There wasn’t a marine or even a cop in sight, just an old drunk sitting on a bench with his head hanging. When Brutus approached, the bum vomited a steamy shower of blood into his own cupped hands and onto the ground between his legs. He tried to say something to Brutus but retched repeatedly instead and choked on his own words. Bile ran in a thin stream to the edge of the sidewalk and down to the stones lining the track bed. Brutus hurried past, watching his step.

Welcome to Budapest.

An oppressive, all-encompassing frustration nearly disentangled Brutus’s thoughts from his anger. Every effort to distance himself, for the time being, from the hatred inside brought a sticky, nauseating substance boiling up from his gut. Brutus had never seriously contemplated taking another man’s life, but here, freezing his ass off in goddamn Budapest, and walking through some homeless motherfucker’s puke, he knew that given the first opportunity, he would set Sullivan on fire and shit on his ashes. In the meantime, though, he needed to get it together. Walking around all pissed off would only get himself got.

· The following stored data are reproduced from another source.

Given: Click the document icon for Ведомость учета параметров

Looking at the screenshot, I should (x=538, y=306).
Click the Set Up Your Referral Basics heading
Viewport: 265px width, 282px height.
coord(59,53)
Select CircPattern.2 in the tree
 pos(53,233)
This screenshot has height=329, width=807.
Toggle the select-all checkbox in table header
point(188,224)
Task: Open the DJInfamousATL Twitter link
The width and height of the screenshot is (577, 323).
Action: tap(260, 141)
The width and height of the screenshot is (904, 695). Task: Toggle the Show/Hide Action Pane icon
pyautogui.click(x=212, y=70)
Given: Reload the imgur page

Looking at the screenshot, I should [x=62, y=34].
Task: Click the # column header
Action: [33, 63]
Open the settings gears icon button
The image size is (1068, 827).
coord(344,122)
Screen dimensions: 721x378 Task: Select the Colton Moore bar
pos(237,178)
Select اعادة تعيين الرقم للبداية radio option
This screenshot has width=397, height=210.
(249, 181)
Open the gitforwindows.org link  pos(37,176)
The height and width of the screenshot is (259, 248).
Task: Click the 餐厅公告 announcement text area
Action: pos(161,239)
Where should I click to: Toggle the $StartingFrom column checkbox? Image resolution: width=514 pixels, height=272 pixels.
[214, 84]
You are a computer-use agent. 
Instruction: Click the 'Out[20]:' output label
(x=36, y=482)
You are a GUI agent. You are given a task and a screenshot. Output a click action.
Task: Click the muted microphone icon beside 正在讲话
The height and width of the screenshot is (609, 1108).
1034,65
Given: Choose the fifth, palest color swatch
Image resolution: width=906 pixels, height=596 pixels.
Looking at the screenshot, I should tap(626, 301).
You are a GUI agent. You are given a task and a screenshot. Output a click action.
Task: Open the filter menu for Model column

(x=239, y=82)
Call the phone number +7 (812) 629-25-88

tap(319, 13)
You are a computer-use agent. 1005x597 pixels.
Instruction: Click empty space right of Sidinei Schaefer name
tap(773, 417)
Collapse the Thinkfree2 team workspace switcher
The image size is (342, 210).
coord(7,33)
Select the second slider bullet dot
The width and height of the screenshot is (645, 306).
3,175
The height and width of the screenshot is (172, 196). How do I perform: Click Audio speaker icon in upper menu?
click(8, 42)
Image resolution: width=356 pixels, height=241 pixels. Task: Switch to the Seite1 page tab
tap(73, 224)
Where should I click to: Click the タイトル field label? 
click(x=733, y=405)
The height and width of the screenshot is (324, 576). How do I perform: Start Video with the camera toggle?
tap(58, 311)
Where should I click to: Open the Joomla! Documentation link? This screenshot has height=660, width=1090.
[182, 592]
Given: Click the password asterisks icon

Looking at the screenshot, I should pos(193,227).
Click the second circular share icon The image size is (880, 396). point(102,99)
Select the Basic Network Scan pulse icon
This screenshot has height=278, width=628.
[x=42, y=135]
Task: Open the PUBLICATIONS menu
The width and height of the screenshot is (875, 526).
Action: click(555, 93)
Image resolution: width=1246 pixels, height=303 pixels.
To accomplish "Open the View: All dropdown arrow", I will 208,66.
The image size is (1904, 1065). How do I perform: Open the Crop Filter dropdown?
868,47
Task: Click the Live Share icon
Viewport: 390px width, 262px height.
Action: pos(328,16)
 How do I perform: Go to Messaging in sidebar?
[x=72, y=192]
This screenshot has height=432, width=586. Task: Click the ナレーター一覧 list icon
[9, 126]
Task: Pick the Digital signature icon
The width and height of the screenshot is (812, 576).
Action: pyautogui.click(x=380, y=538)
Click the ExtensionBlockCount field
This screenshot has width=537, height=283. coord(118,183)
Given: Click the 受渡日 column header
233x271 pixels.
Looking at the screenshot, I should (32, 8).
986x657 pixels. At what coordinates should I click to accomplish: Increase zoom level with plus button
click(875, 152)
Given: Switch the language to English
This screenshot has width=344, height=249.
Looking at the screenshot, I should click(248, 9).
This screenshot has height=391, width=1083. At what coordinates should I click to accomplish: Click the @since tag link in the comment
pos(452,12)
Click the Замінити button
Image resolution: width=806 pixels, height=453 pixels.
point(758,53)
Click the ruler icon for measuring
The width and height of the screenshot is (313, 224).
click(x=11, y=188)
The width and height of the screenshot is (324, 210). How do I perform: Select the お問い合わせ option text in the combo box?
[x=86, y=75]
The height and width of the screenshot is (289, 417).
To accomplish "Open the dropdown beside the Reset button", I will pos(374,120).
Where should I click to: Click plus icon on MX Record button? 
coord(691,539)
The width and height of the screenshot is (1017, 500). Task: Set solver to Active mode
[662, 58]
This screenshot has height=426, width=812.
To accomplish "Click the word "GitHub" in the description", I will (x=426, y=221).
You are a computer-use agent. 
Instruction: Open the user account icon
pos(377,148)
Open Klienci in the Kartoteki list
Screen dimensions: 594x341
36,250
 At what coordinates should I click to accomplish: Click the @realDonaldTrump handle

A flight of steps led down from the platform. Advertisement posters — Ivory Soap, Pick salami, Symphonia cigarettes, Unicum — covered the walls of the underground passageway, but they were awash in colorful graffiti and more than a few swastikas. While it was true that right-wing parties were getting reelected all over Eastern Europe, Brutus never dared to suspect that genuine fascism would rise again. Enough of that shit appeared unnoticed by the masses in the rhetoric of even the more moderate political parties at home and abroad.

He emerged in a cramped and ugly suburban neighborhood. No cars on the road yet. The train rattled away without him toward the city. He half hoped that Sullivan did have those marines waiting for him down the tracks at the next station. Suckers.

The smell of burning wood followed him. It hadn’t snowed yet — the storm that hit Taszár would likely follow a few hours behind him. On the corner, a street sign affixed to the side of a house read XI. THÁN KÁROLY UTCA. The map indicated that he could take the road he was on all the way across town to the Danube. His immediate priority was to get someplace where he might not attract as much attention as out here in the burbs. Eventually he arrived at a bigger street, where Budapest looked more like a city. While he obviously wasn’t in the fashionable part of town, the wide avenue — easily twice as big as Broad Street — looked majestic compared to Philadelphia. The building fronts followed the haphazard curvature of the roads and formed a solid cliff face. An empty yellow trolley ran right down the middle of the road between the traffic lanes.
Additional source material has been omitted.